EXERCISE DETAILS
Reproduce the listing lines verbatim, starting at the line containing "Click the # rank column header" and ending at the line containing "Task: Open the help question mark icon", with both of those lines included. Omit the pictures from your output.

EXERCISE DATA
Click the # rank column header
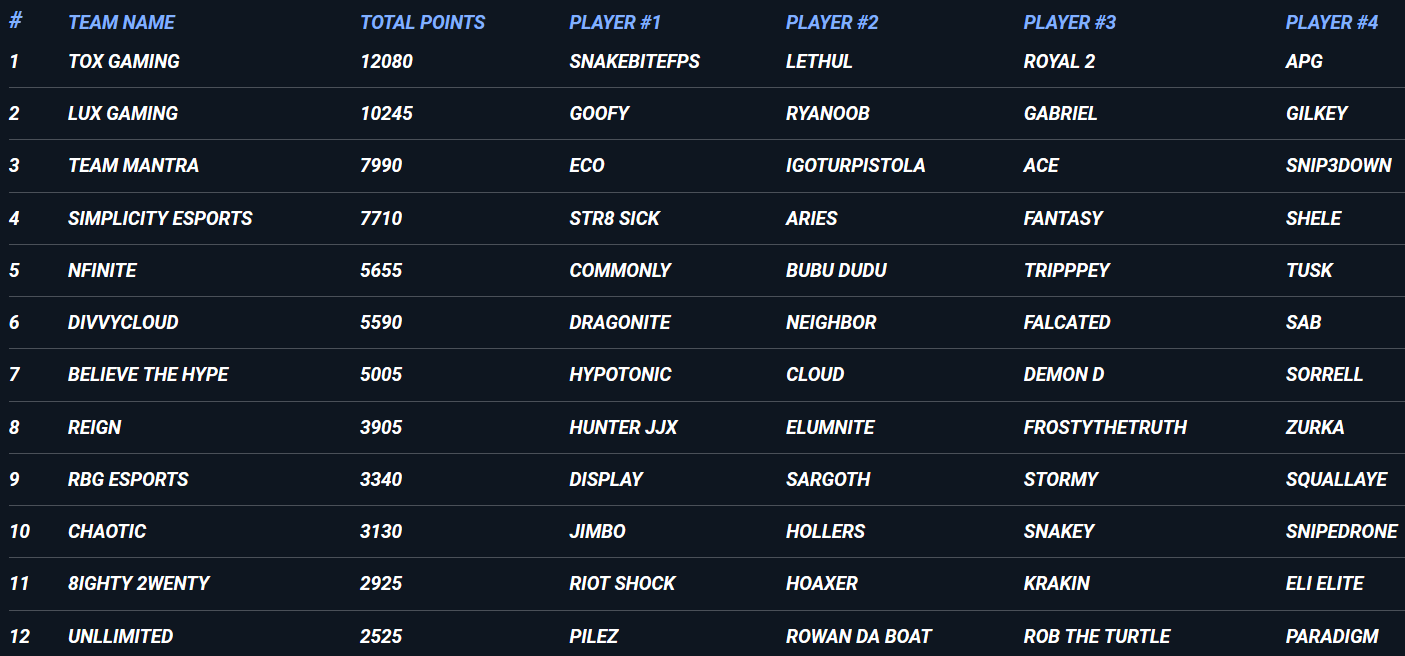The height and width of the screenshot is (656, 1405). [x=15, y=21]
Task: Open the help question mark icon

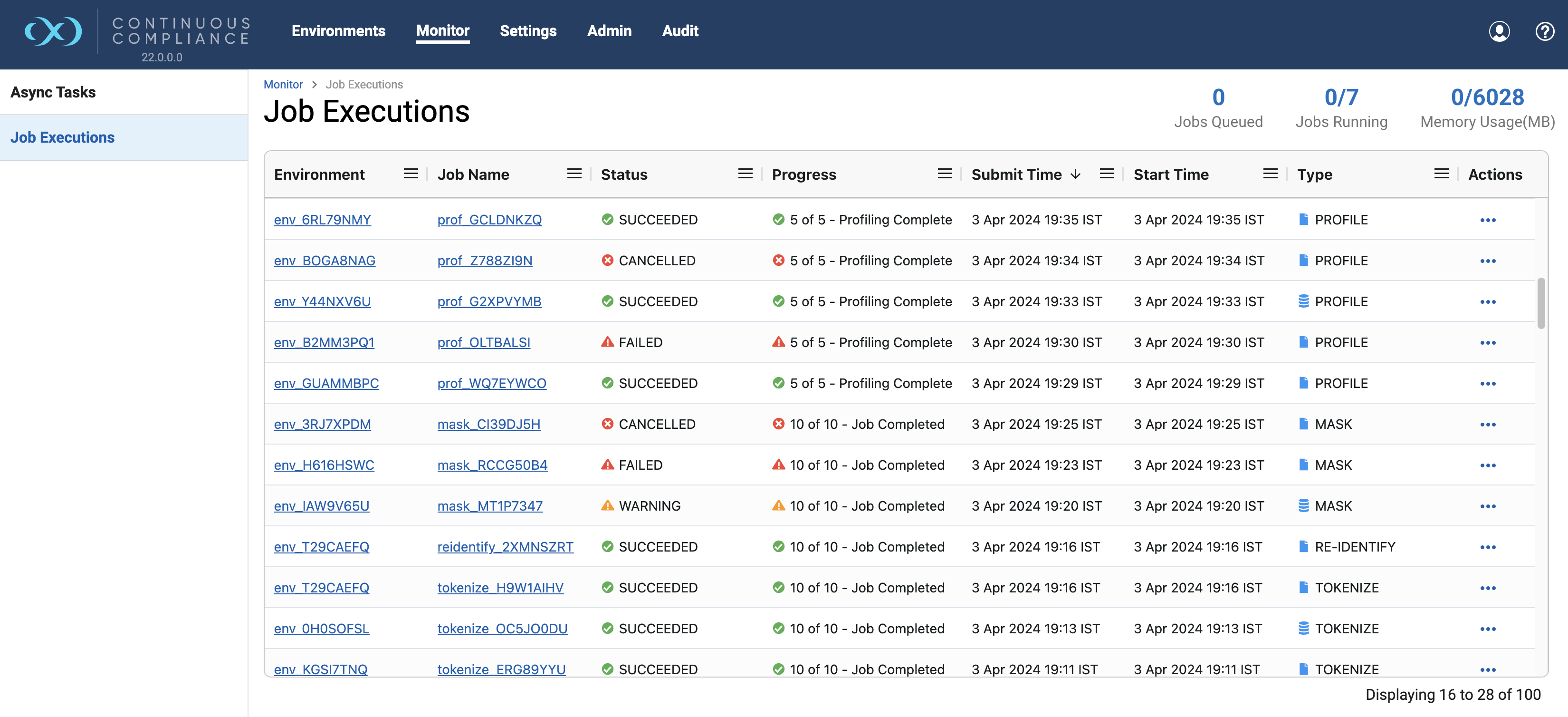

---

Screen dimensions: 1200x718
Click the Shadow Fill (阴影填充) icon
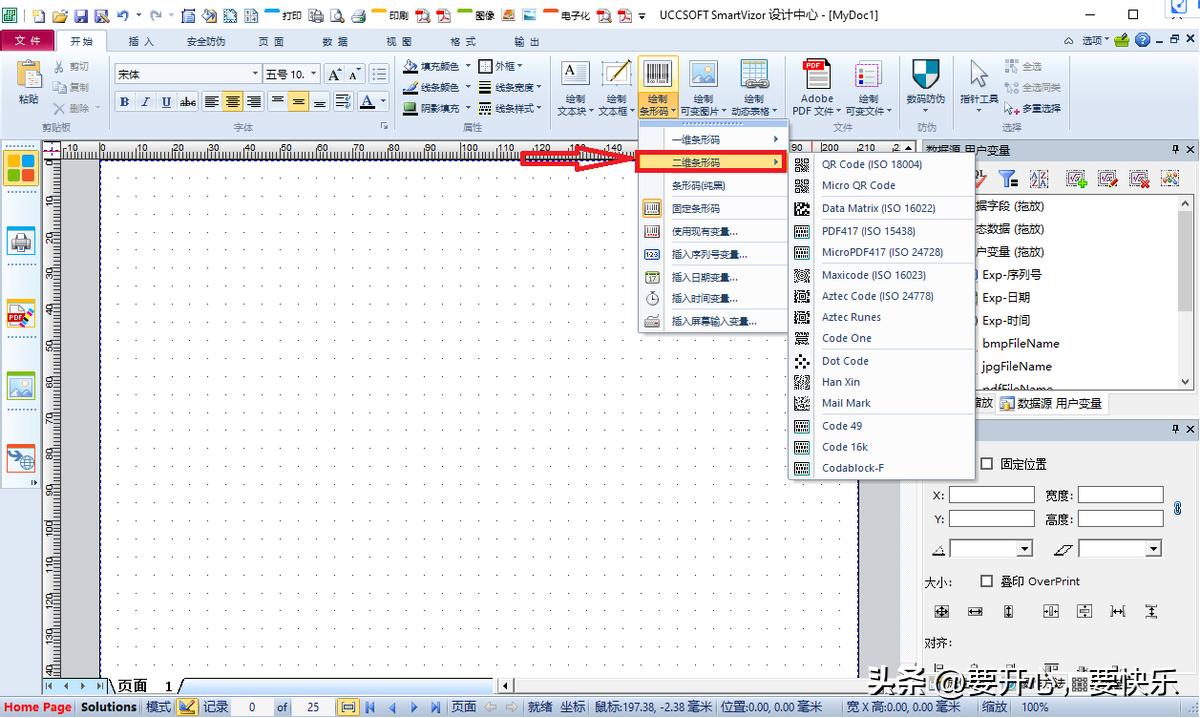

---

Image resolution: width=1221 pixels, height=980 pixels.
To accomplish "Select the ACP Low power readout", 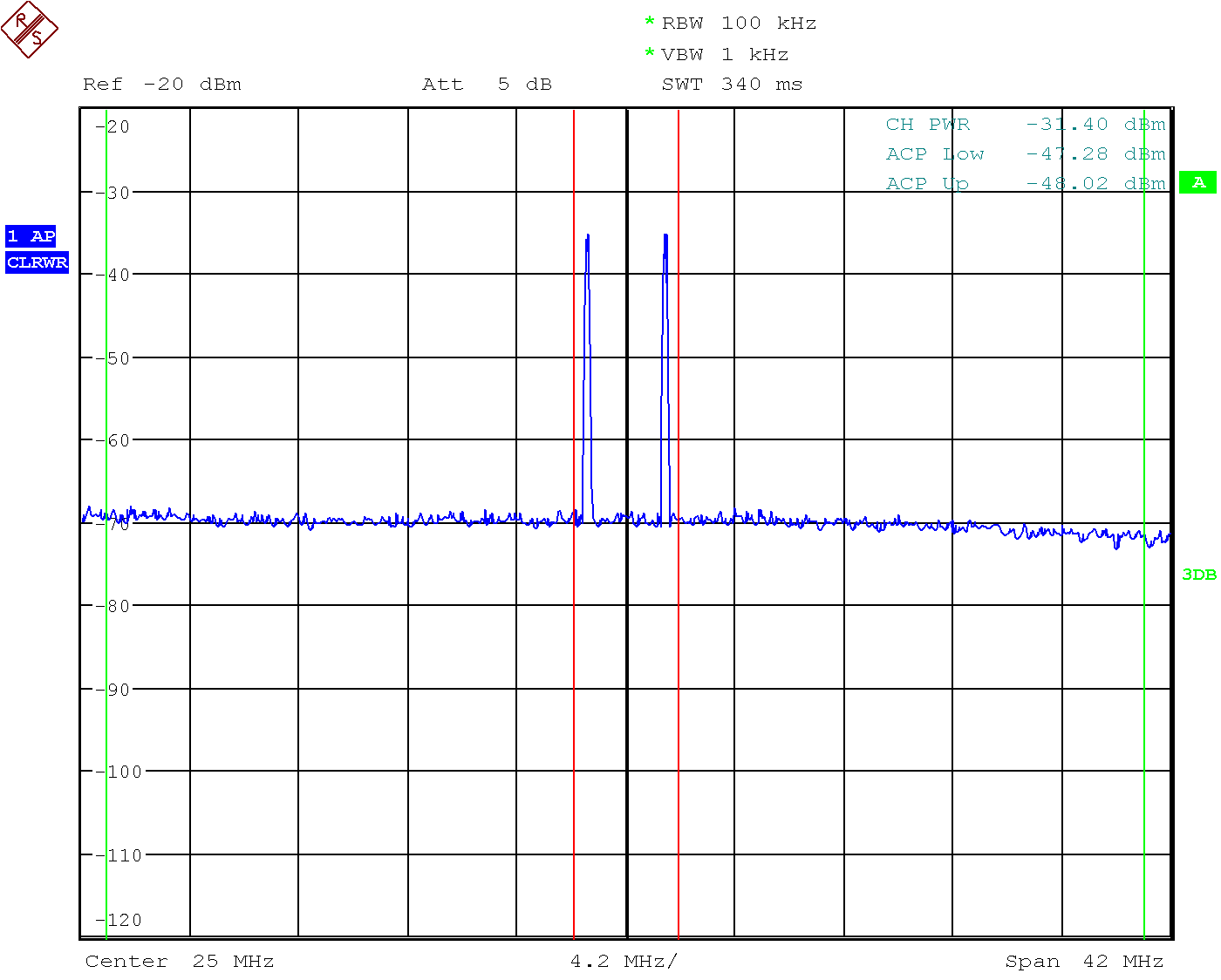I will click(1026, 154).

RESPONSE TO THIS EXERCISE
Click the # rank column header
The height and width of the screenshot is (656, 1405). [x=15, y=21]
Task: Open the help question mark icon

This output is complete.